About a Boy

Bomb Rating: 

Grant puts his Barbazon acting training to stellar use in this comedy.

About a Boy

If I were to sleep with Elizabeth Hurley, I would have the same look on my face afterward that Hugh Grant seems to have on his perpetually. Conversely, if I were getting orally serviced in my car by some skanky Hollywood hooker, then turned to see a cop looking down at me, I would have a look on my face similar to the other expression Hugh Grant is capable of.

Grant puts his Barbazon acting training to stellar use in this comedy about a do-nothing, thirty-something Londoner who discovers meaning in his life through his friendship with a young boy, Marcus (Nicholas Hoult). Fortunately for young Marcus, Will Freeman (Hugh Grant) is a useless, lifeless, womanizing lout with nothing to live for and nothing to lose, and not a priest. Thus, he represents an opportunity for young Marcus to change his life for the better.

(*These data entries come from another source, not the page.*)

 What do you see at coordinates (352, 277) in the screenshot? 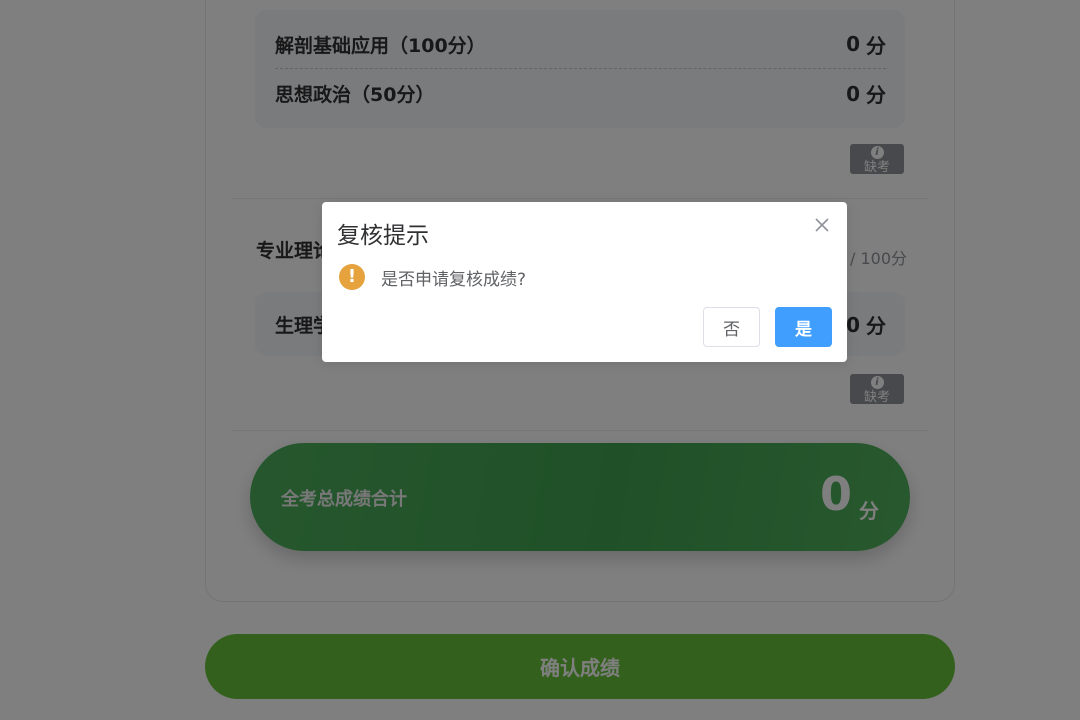
I see `warning-icon: !` at bounding box center [352, 277].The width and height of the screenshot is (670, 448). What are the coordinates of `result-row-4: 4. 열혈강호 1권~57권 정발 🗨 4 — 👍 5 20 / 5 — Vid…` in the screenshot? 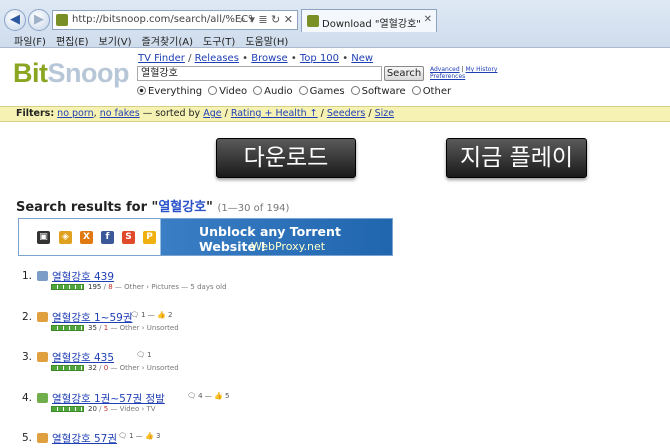 It's located at (342, 406). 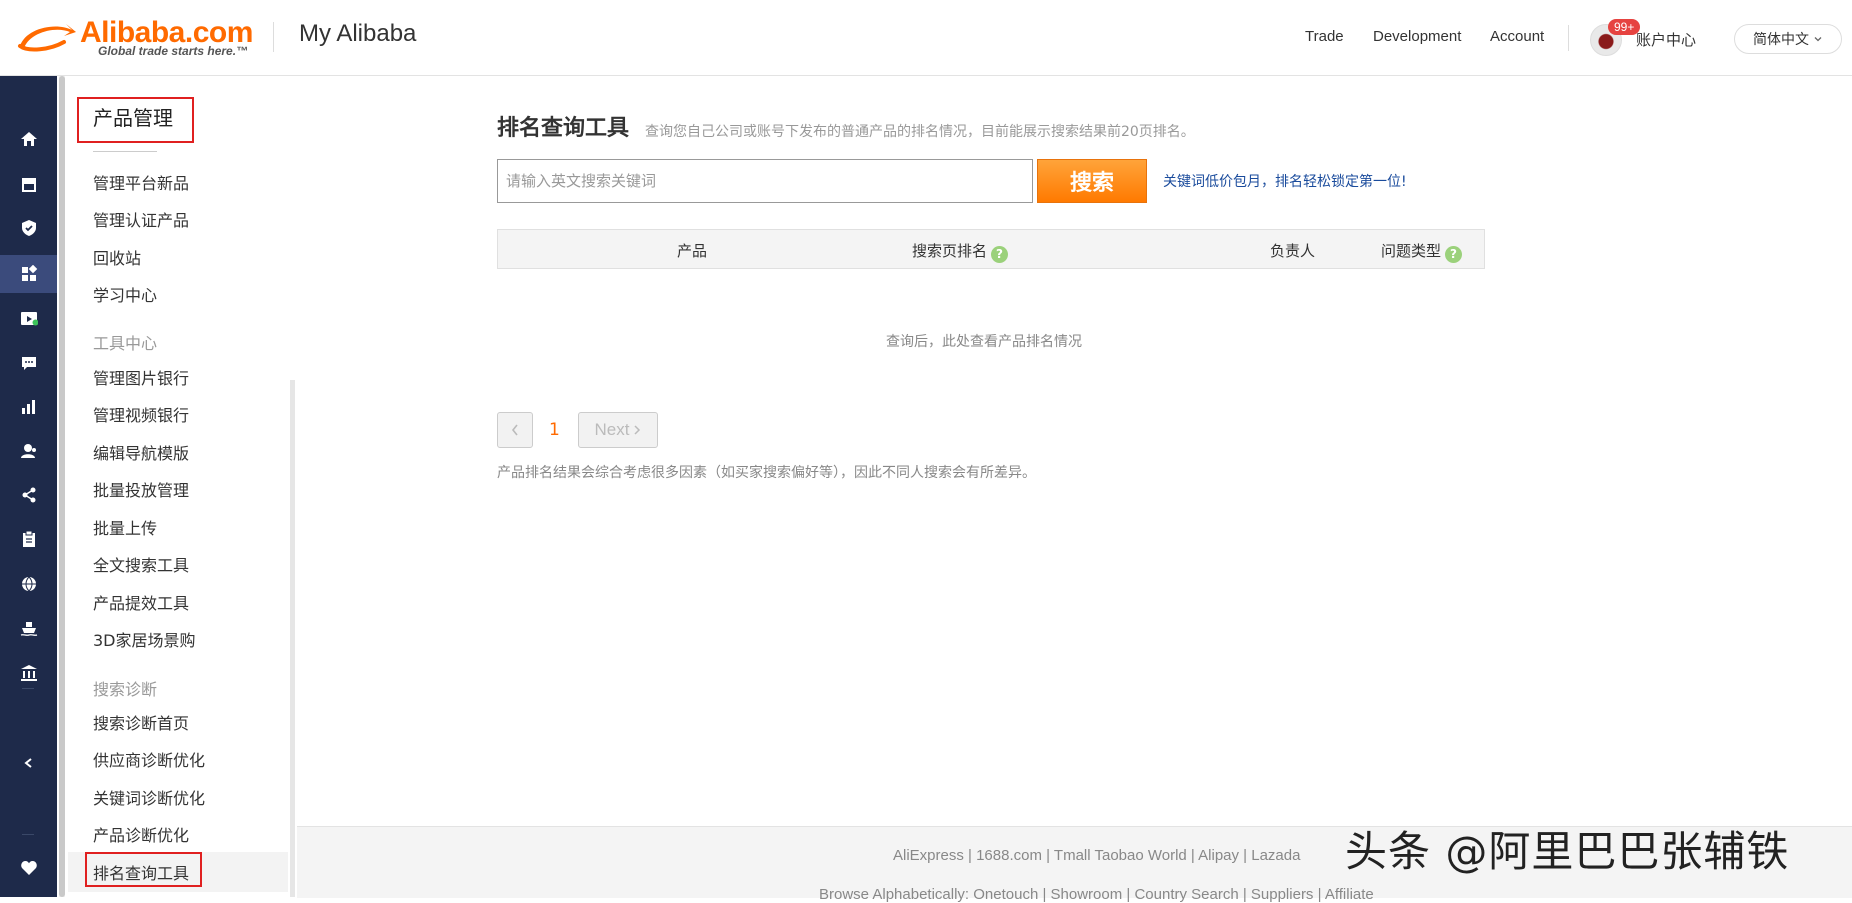 I want to click on language-select: 简体中文, so click(x=1788, y=39).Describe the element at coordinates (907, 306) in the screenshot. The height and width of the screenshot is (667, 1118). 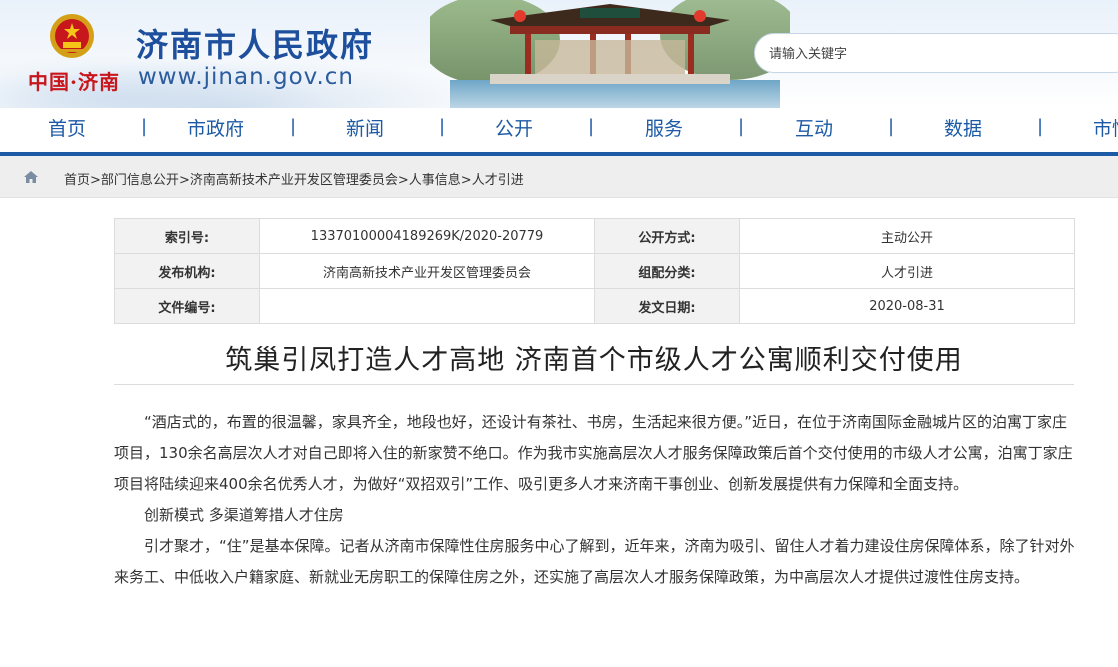
I see `date-value: 2020-08-31` at that location.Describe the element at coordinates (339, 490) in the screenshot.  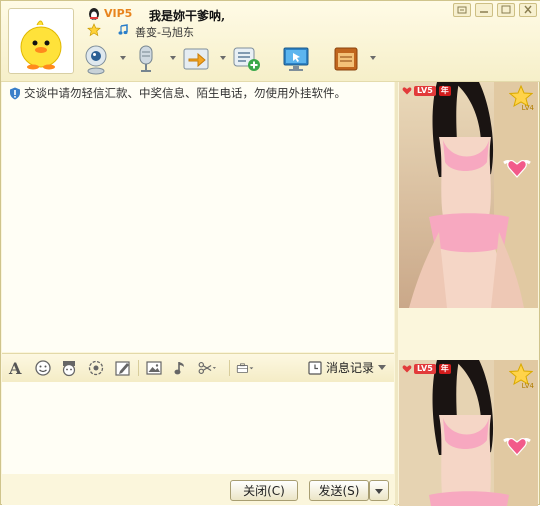
I see `send-button: 发送(S)` at that location.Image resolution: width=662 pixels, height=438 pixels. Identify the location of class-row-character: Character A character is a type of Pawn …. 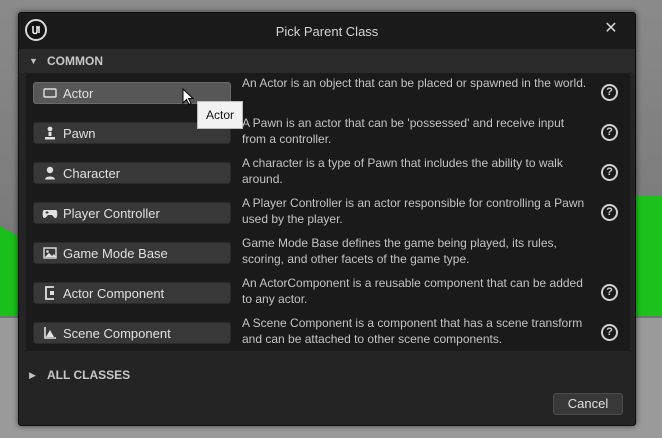
(328, 173).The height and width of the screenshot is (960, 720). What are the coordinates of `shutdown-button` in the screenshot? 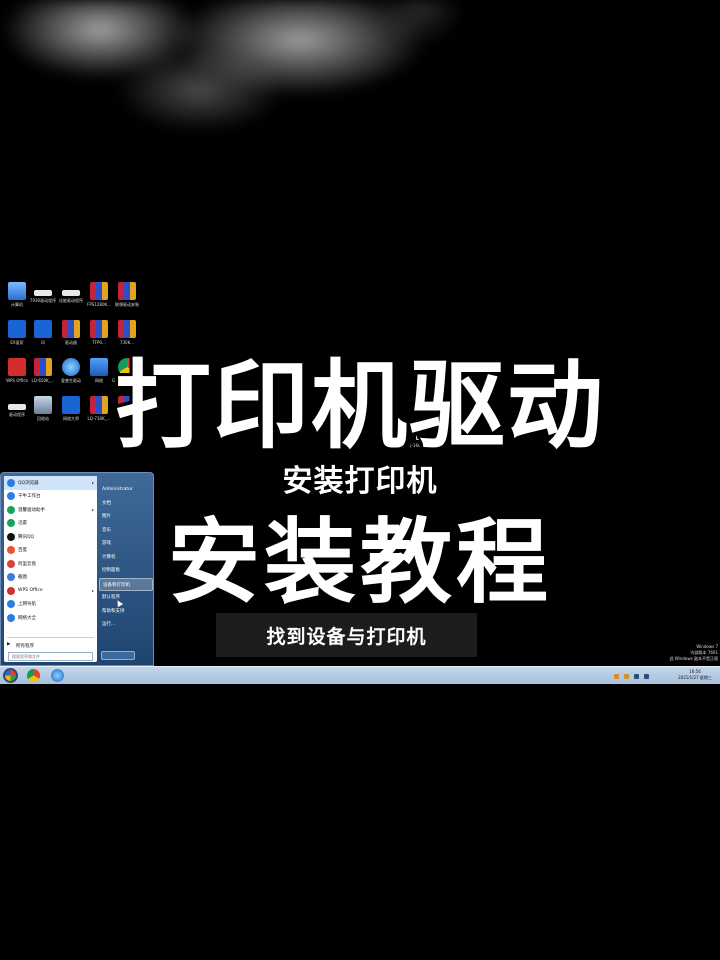 It's located at (118, 656).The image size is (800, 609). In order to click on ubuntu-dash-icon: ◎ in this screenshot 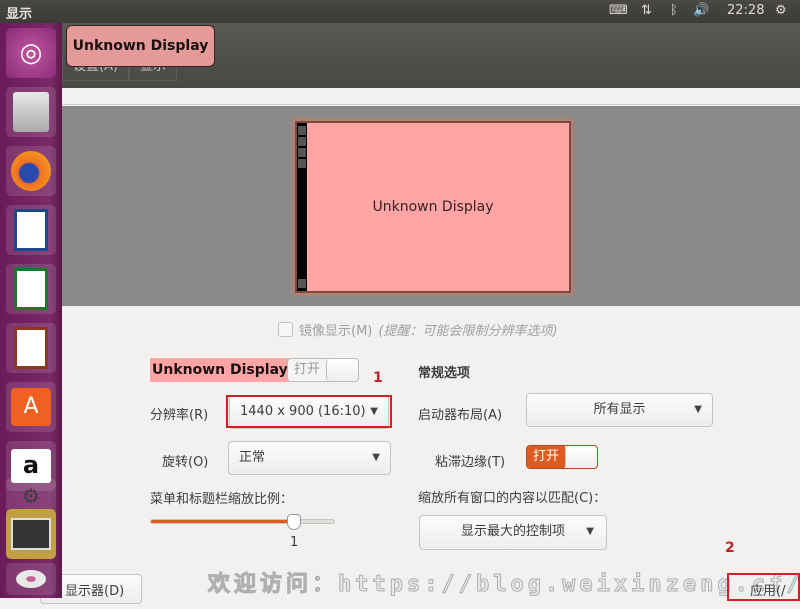, I will do `click(31, 53)`.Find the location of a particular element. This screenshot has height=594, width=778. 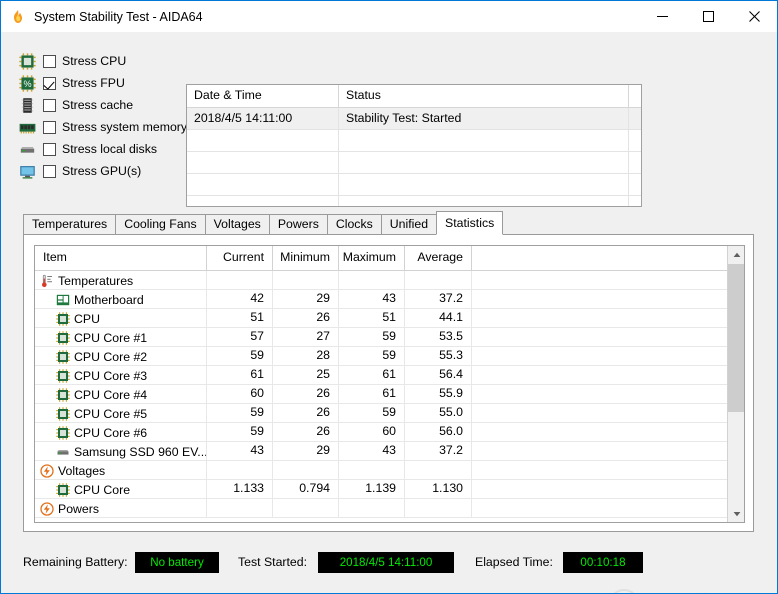

col-average: Average is located at coordinates (438, 258).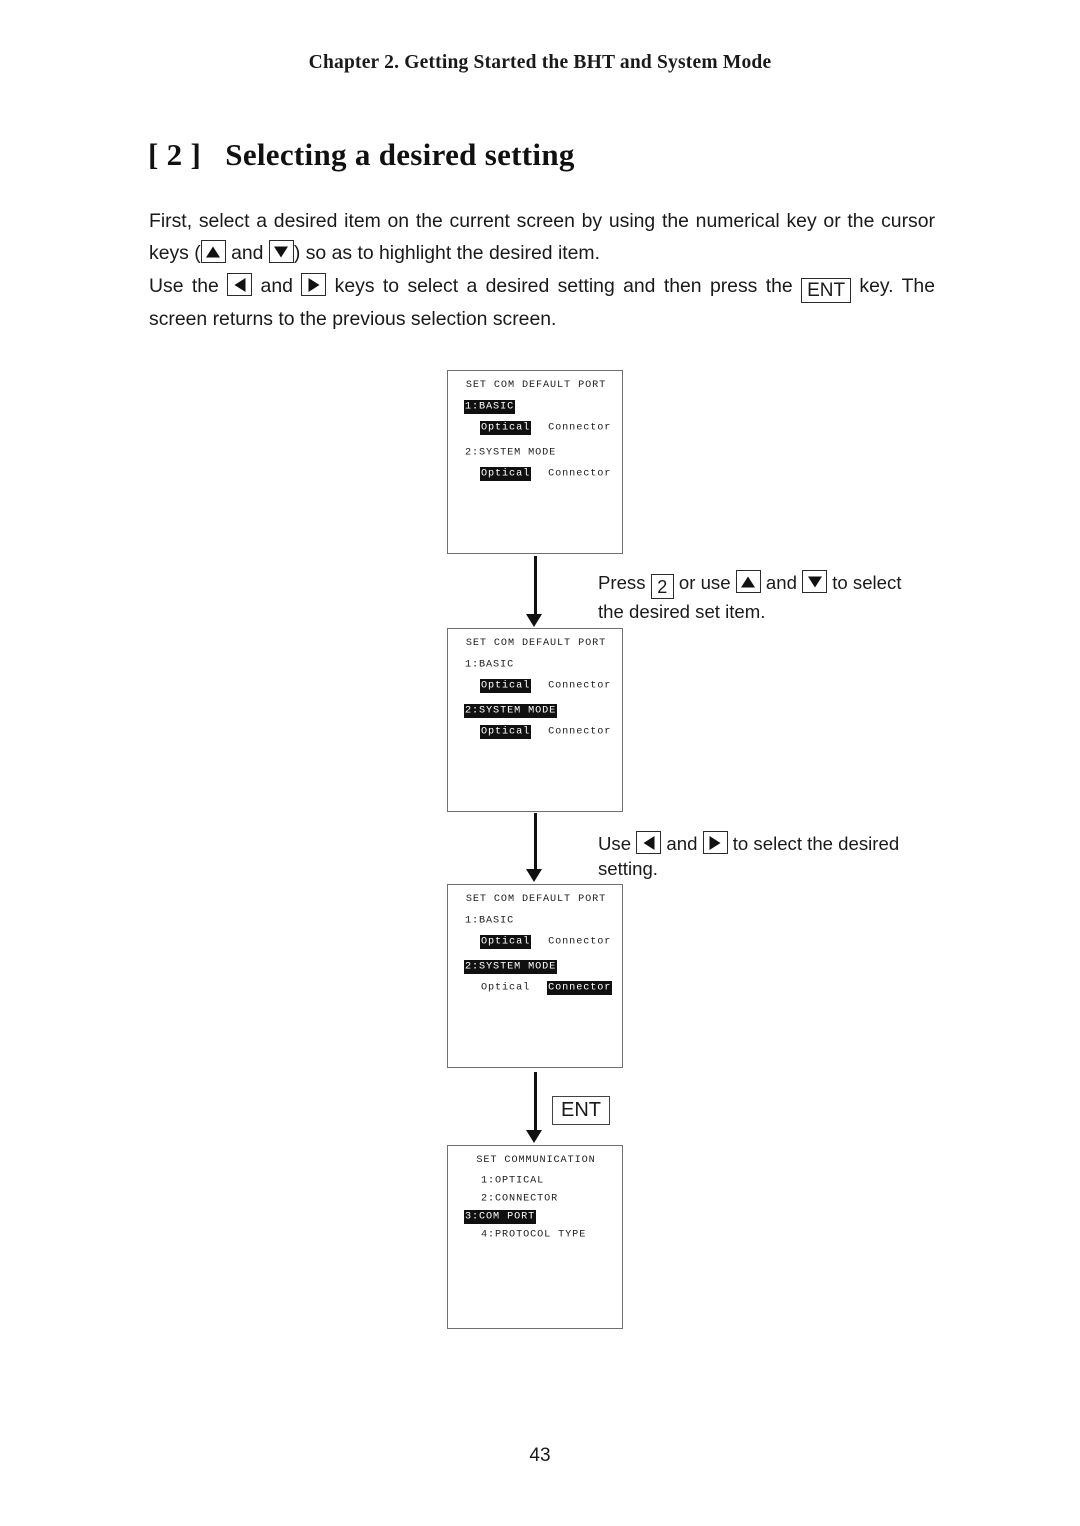  I want to click on lcd-screen-4-menu-item-4: 4:PROTOCOL TYPE, so click(534, 1234).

Will becomes Marcus's faux father because he tries to pick up women at a single parenting class that includes Marcus's mother, Fiona (Toni Collette). Fiona cries a lot and tries to kill herself, which leaves Marcus in Will's care for no particular reason other than he's the only one around. At this point, the film has a very serious problem, which is this: Every movie like this demands that Will and Fiona fall in love. After all, Will is learning to appreciate maturity, and Marcus loves him, making him perfect father bait.

There's only one very serious flaw in this theory: Toni Collette looks like a normal human being, and thus by Hollywood dictate is not allowed to bed a romantic lead. Neither of Hugh Grant's expressions would be sufficient if he had to sleep with Toni Collette. Fortunately, the ever-industrious screenwriters/directors Paul and Chris ("American Pie") Weitz came up with a great solution. Fiona tells Will that she's not attracted to him, leaving him to pursue and bed the impossibly hot Rachel (Rachel Weisz), who's conveniently given a character name that she's not likely to forget.

Naturally, everything ends happily, with everyone's problems resolved in a fit of quick-fix screenwriting glee that suggests world peace could be solved in five minutes if only a Hollywood screenwriter could put history through a rewrite.